06/06/2026
Recettes non fiscales : le MINFI met l’accent sur l’optimisation
Le train de la sensibilisation et de la vulgarisation est en marche depuis le 3 juin 2026. Après une première étape dans la région du Centre, il poursuivra progressivement son parcours dans les autres régions du territoire national.

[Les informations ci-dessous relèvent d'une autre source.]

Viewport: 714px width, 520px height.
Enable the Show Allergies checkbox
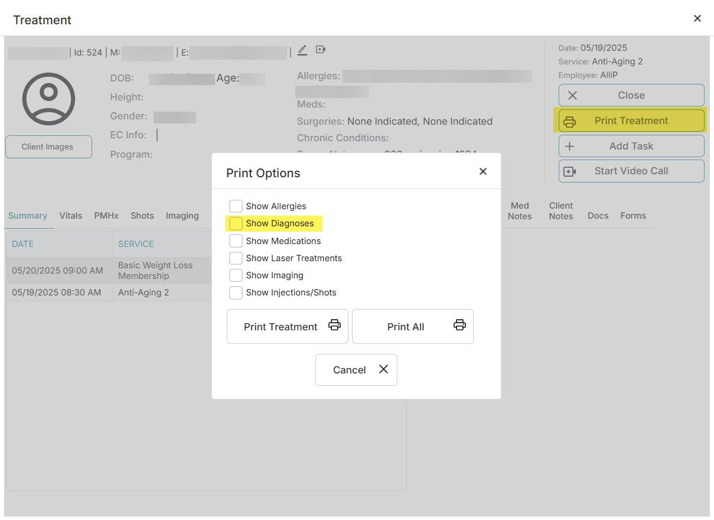[x=236, y=206]
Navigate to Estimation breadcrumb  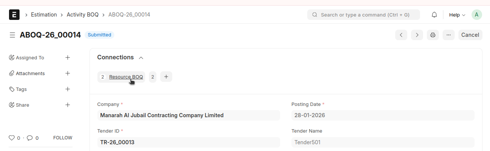(x=44, y=15)
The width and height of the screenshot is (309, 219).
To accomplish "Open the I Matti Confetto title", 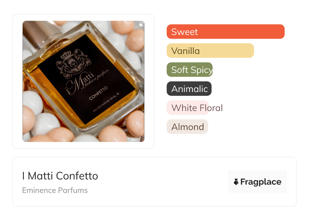I will point(60,176).
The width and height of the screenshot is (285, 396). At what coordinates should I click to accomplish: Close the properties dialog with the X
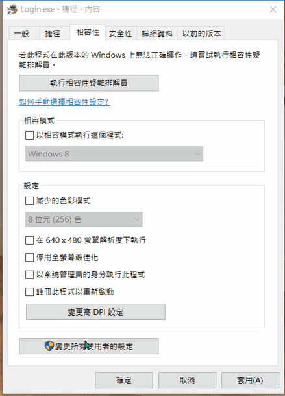click(273, 10)
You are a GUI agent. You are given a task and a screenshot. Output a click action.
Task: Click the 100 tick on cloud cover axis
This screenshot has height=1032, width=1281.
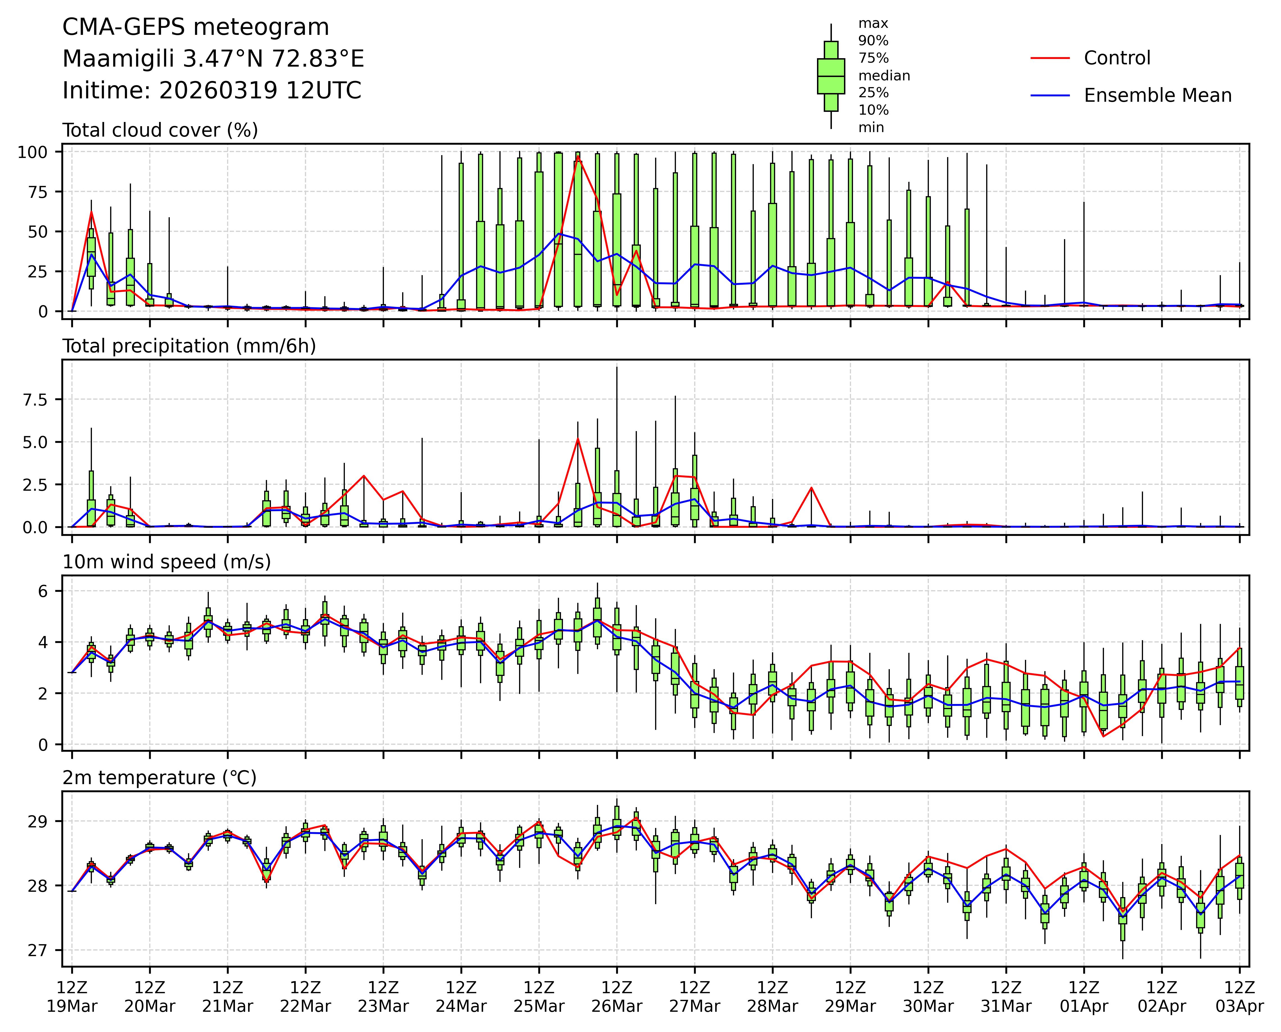point(32,152)
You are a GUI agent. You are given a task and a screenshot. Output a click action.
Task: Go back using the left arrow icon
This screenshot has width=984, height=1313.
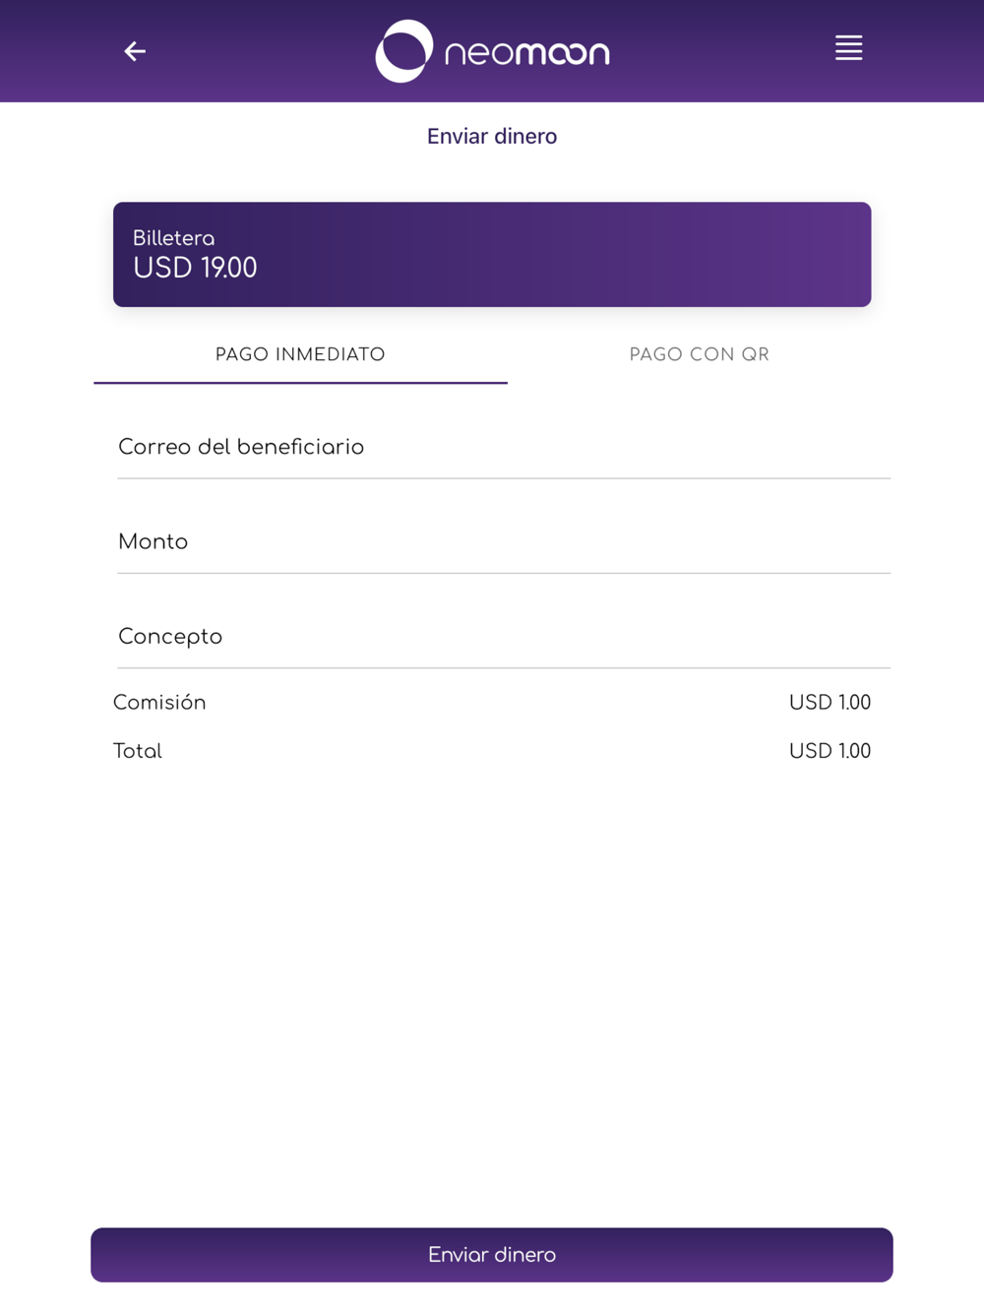(135, 51)
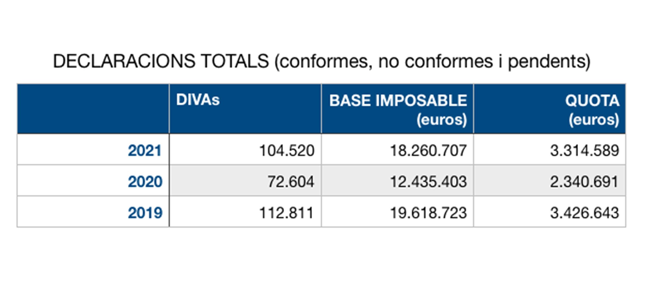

En effet, la Division de la Préparation du Budget (DPB) a réuni, le 3 juin 2026 à Mbankomo, les ordonnateurs, contrôleurs financiers et comptables publics, dans le cadre d’un atelier de sensibilisation consacré aux modalités et actions susceptibles de renforcer la mobilisation des recettes non fiscales et de compenser la baisse éventuelle d’autres catégories de recettes, notamment pétrolières, fiscales et douanières.
Présidée par le Gouverneur de la Région du Centre, M. Naseri Paul Bea, cette activité se déroule dans un contexte où la Loi de Finances 2026 prévoit une mobilisation de 400 milliards de FCFA de recettes non fiscales, dont 18 milliards de FCFA attendus de nouvelles mesures.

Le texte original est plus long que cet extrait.